Glycophorin B and glycophorin E genes arose from the glycophorin A ancestral gene via two duplications during primate evolution.

Human glycophorin A, B, and E genes are homologous from the 5'-flanking region to 1 kilobase downstream from the exon encoding the transmembrane region. Analysis of human Alu sequences at the transition site from the homologous to nonhomologous region suggested that the GPA gene most closely resembles the ancestral gene, whereas GPB and GPE genes arose by homologous recombination within the Alu repetitive sequence, and acquired 3' sequences from an unrelated gene (Kudo, S., and Fukuda, M. (1989) Proc. Natl. Acad. Sci. U.S.A. 86, 4619-4623; Kudo, S., and Fukuda, M. (1990) J. Biol. Chem. 265, 1102-1110). To understand glycophorin gene evolution in primate phylogeny, transmembrane and Alu regions of several primate genomes were amplified by the polymerase chain reaction and their sequences were analyzed. These studies revealed that the GPA gene was present in all primates studied, and the GPB gene was present in pygmy chimpanzee, chimpanzee, and gorilla, but absent from orangutan and gibbon. GPE gene was present in all species with a GPB gene, but was detected in only 7 out of 16 gorillas.

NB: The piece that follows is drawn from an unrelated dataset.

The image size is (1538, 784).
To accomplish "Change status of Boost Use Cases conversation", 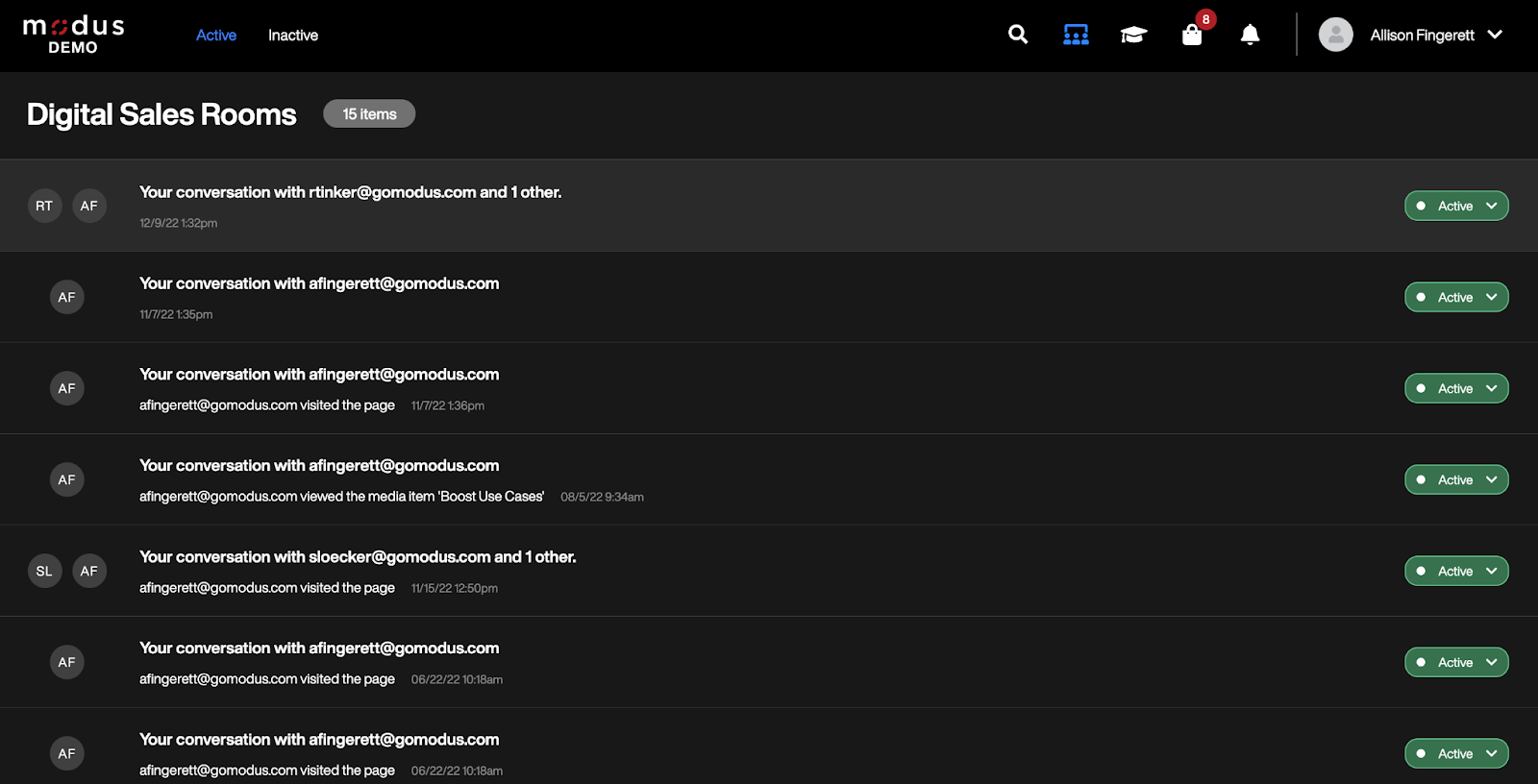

The 24-base pair insertion sequence found in the transmembrane exon of the human GPE gene was shown to be derived from the ancestral GPB gene and was inserted into the ancestral GPE gene prior to gorilla divergence. The recombination site in the GPA gene was confirmed to be within an Alu repetitive sequence. We conclude that GPB and GPE genes arose from an ancestral GPA gene via two gene duplications occurring during primate evolution, prior to gorilla divergence.